Winter’s formula does not predict the respiratory response to a metabolic alkalosis. The magnitude of respiratory response to metabolic alkalosis is not easily predictable. When present, the respiratory response to metabolic alkalosis is hypoventilation, but the degree of P_aCO₂ increase does not exhibit a linear relationship with the HCO₃^-. Two general rules hold up for the respiratory response to a metabolic alkalosis:

• a patient will increase P_aCO₂ above 40 but not greater than 50-55 to compensate for a metabolic alkalosis.
• a patient will be alkalemic (pH > 7.42) if the P_aCO₂ is elevated to compensate for a metabolic alkalosis (If the patient is acidemic, pH < 7.38, then an additional respiratory acidosis is present).

IV. Specific Acid-Base Disorders and Diagnoses

1. Respiratory Acidosis:

Respiratory acidosis results from hypoventilation which is manifested by the accumulation of CO₂ in the blood and a drop in blood pH. Examples of specific causes can be categorized as follows:

• Central Nervous System Depression (Sedatives, CNS disease, Obesity Hypoventilation syndrome)
• Pleural Disease (Pneumothorax)
• Lung Disease (COPD, pneumonia)
• Musculoskelatal disorders (Kyphoscoliosis, Guillain-Barre, Myasthenia Gravis, Polio)

2. Respiratory Alkalosis:

Respiratory alkalosis results from hyperventilation which is manifested by excess elimination of CO₂ from the blood and a rise in the blood pH. Examples of specific causes are listed below:

• Catastrophic CNS event (CNS hemorrhage)
• Drugs (salicylates, progesterone)
• Pregnancy (especially the 3^rd trimester)
• Decreased lung compliance (interstitial lung disease)
• Liver cirrhosis
• Anxiety

3. Anion Gap Acidosis

Anion gap acidosis results from accumulation of acidic metabolites and is manifested by a low HCO₃^- and an anion gap > 12 (anion gap calculation discussed in step 3). Examples of specific causes:

• Uremia
• Ketoacidosis (diabetic hyperglycemia, EtOH withdrawal)
• Alcohol poisons or drug intoxication (methanol, ethylene glycol, paraldehyde, salicylates)
• Lactic acidosis (sepsis, left ventricular failure)

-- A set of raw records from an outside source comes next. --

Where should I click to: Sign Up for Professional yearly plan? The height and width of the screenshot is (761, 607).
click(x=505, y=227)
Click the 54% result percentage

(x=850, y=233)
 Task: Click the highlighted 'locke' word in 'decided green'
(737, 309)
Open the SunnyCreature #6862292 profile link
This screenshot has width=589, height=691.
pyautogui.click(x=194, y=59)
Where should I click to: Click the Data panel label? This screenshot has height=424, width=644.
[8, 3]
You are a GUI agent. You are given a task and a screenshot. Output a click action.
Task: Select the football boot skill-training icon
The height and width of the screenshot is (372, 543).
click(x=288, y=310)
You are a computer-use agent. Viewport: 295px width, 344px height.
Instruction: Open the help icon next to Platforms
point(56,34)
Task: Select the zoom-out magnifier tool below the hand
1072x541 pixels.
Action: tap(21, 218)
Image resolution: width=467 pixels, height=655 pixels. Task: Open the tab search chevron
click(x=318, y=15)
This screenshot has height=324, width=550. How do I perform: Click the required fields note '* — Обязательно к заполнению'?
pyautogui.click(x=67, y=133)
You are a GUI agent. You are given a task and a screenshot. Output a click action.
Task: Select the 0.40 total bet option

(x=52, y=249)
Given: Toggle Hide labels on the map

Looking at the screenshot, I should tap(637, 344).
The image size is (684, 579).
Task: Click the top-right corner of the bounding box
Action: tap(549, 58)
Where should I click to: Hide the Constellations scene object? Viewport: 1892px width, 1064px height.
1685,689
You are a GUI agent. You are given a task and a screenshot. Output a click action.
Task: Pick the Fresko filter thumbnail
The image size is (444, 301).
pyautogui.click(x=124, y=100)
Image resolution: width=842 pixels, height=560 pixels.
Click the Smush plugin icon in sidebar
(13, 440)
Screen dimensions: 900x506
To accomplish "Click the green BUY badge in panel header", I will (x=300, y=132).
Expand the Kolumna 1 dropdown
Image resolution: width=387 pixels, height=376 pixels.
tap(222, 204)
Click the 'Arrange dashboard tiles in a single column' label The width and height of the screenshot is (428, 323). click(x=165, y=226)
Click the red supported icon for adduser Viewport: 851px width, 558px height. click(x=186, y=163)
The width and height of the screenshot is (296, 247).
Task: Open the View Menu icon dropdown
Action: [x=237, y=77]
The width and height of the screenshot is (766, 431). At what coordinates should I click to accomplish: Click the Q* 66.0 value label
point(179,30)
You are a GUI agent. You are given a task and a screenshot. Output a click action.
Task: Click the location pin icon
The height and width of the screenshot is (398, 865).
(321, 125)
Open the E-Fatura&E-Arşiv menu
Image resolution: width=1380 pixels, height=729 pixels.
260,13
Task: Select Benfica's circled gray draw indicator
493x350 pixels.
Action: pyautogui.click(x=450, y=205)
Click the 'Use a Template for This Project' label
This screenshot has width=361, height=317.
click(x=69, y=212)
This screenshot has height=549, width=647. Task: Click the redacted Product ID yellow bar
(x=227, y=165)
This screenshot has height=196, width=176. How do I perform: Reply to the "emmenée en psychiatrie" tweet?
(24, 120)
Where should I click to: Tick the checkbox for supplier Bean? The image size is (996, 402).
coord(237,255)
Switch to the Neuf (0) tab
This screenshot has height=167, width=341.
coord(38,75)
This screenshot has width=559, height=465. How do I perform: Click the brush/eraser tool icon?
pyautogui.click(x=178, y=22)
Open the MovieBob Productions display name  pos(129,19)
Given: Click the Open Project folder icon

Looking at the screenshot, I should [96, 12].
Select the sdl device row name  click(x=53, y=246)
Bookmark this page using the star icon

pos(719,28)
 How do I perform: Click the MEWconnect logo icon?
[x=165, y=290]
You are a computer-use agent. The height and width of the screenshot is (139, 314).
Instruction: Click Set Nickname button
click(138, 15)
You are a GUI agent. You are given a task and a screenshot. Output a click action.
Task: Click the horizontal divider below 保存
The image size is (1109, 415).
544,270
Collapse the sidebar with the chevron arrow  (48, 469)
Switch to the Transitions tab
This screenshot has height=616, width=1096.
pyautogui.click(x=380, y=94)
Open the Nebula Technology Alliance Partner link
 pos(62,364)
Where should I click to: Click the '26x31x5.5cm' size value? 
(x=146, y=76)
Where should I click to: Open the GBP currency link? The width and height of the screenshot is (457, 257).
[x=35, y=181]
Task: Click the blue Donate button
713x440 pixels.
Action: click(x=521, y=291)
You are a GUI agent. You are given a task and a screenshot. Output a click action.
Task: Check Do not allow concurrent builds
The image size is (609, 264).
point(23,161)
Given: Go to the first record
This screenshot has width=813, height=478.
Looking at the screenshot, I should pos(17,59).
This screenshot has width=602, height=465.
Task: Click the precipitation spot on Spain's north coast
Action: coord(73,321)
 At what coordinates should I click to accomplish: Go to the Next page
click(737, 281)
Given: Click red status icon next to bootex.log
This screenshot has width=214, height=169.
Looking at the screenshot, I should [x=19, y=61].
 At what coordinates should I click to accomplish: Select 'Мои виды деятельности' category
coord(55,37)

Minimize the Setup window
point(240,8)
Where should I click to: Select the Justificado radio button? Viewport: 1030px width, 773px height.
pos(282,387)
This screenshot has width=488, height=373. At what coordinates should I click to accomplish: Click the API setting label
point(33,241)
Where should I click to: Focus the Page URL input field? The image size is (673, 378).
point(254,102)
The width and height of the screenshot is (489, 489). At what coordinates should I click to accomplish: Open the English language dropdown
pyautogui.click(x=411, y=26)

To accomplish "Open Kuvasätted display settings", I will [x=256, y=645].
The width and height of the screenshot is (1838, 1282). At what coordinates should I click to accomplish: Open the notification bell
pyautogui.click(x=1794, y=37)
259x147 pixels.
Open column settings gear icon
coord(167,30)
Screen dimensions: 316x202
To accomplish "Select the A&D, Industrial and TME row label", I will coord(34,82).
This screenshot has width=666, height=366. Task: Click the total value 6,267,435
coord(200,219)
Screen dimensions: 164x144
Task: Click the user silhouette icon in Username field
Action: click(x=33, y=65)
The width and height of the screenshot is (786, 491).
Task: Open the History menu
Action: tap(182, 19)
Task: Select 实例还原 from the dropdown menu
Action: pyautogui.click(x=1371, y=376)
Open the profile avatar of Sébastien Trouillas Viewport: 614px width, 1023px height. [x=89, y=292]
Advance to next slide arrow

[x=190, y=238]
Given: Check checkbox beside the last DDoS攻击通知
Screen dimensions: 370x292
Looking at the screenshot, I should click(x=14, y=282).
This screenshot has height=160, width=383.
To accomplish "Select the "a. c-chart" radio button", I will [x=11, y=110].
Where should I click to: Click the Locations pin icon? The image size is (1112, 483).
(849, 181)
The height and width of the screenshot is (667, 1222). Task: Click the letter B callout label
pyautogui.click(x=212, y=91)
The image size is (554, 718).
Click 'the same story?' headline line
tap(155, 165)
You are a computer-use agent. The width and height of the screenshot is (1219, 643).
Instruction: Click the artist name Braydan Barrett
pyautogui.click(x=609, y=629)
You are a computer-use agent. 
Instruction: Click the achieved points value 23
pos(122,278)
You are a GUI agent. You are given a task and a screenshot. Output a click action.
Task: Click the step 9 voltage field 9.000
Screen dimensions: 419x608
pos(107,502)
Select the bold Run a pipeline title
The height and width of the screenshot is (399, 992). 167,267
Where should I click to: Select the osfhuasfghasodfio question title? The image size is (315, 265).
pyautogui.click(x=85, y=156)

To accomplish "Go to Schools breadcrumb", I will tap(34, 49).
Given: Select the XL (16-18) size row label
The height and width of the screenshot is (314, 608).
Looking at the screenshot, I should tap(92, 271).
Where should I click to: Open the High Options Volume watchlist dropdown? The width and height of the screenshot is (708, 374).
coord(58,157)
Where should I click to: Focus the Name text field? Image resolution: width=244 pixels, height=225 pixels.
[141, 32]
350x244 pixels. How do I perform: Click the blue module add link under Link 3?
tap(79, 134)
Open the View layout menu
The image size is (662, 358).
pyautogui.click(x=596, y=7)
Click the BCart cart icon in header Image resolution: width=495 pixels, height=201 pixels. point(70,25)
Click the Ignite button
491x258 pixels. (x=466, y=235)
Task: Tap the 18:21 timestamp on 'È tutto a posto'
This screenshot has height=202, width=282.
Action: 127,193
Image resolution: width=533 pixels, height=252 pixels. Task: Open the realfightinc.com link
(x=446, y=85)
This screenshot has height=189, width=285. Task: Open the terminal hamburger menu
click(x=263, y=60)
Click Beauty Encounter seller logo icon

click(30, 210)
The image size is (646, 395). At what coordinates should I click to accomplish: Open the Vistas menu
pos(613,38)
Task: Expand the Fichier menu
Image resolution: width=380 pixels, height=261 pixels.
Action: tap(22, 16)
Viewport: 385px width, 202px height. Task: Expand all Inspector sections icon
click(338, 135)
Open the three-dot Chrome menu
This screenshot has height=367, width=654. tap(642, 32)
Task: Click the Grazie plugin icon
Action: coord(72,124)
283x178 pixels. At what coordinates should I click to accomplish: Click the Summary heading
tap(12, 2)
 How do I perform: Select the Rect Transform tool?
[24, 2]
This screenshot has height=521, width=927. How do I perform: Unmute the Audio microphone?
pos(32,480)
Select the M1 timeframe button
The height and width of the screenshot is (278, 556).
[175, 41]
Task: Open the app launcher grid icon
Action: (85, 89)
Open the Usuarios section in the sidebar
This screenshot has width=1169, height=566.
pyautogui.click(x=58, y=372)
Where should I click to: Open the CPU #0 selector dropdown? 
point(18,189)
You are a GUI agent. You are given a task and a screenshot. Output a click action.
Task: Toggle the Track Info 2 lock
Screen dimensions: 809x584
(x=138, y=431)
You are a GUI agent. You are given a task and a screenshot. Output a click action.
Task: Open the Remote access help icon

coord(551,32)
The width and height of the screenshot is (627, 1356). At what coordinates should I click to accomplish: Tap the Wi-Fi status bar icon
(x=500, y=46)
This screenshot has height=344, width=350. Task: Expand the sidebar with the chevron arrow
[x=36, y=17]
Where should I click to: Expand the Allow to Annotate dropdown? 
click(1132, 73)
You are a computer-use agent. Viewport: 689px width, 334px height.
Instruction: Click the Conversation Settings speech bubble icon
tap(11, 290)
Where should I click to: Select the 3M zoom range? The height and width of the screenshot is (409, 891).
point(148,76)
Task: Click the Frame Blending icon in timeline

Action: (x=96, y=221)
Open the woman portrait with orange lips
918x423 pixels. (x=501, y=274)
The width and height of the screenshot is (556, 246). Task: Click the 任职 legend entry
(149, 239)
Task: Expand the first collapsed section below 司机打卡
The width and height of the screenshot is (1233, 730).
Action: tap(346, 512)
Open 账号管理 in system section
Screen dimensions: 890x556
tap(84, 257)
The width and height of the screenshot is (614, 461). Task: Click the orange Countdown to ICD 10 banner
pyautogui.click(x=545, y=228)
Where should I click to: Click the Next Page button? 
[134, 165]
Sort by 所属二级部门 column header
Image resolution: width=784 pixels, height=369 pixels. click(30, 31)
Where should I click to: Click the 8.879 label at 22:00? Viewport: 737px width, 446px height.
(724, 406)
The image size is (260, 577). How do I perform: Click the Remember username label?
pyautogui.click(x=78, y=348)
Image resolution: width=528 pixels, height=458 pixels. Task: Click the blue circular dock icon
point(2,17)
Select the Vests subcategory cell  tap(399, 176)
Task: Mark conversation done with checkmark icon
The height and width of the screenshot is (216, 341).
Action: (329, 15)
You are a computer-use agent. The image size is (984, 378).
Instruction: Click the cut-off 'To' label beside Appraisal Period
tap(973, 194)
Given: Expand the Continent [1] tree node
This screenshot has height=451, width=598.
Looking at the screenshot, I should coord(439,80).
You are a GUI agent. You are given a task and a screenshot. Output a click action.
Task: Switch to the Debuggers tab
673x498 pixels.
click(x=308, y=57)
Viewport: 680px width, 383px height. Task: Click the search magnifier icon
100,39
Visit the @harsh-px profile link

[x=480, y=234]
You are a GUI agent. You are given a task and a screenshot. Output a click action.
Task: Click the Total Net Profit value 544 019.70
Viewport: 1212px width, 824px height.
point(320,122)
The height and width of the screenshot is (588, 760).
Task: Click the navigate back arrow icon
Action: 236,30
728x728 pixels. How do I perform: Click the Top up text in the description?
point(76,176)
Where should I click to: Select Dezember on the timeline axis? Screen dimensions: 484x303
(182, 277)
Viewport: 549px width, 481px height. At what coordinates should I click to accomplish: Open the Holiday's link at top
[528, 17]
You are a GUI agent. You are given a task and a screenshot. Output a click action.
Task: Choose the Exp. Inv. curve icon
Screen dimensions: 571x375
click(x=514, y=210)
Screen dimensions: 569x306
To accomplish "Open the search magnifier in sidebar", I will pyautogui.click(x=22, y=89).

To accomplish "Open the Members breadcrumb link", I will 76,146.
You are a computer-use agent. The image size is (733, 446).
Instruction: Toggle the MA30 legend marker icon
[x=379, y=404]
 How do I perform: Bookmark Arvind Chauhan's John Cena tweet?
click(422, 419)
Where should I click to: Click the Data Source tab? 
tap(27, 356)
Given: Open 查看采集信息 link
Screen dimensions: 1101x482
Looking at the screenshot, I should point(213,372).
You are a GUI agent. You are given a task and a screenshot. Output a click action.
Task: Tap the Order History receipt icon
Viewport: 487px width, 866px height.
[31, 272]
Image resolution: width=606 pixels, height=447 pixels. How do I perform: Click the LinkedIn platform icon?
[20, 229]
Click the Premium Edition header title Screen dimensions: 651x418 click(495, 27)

One may use a mnemonic device to remember these items. MULEPAK is a mnemonic commonly used (Methanol, Uremia, Lactic acidosis, Ethylene glycol intoxication, Paraldehyde intoxication, Aspirin, Ketoacidosis).

4. Non-Anion Gap Acidosis

Non-anion gap acidosis results from loss of bicarbonate or external acid infusion and is manifested by a low HCO₃^-, but the anion gap is <12 (anion gap calculation is discussed in step 3). Examples of specific causes:

• GI loss of HCO₃^- (diarrhea)
• Renal loss of HCO₃^-
• Compensation for respiratory alkalosis
• Carbonic anhydrase inhibitor (Diamox)
• Renal tubular acidosis
• Ureteral diversion
• Other causes: HCl or NH₄Cl infusion, Cl gas inhalation, Hyperalimentation

A mnemonic device may be used to remember this list of causes. The commonly used mnemonic is ACCRUED (Acid infusion, Compensation for respiratory alkalosis, Carbonic anhydrase inhibitor, Renal tubular acidosis, Ureteral diversion, Extra alimentation or hyperalimentation, Diarrhea).

5. Metabolic Alkalosis

Metabolic alkalosis results from elevation of serum bicarbonate. Examples of specific causes:

• Volume contraction (vomiting, overdiuresis, ascites)
• Hypokalemia
• Alkali ingestion (bicarbonate)
• Excess gluco- or mineralocorticoids
• Bartter’s syndrome

References:

1. Morganroth, ML. An analytic approach to diagnosing acid-base disorders. J Crit Ill 5(2):138-150, 1990
2. Morganroth, ML. Six steps to acid-base analysis: clinical applications. J Crit Ill 5(5) 460-469, 1990.
3. Narins, RG. Simple and mixed acid-base disorders: a practical approach. Medicine 59:161-187, 1980.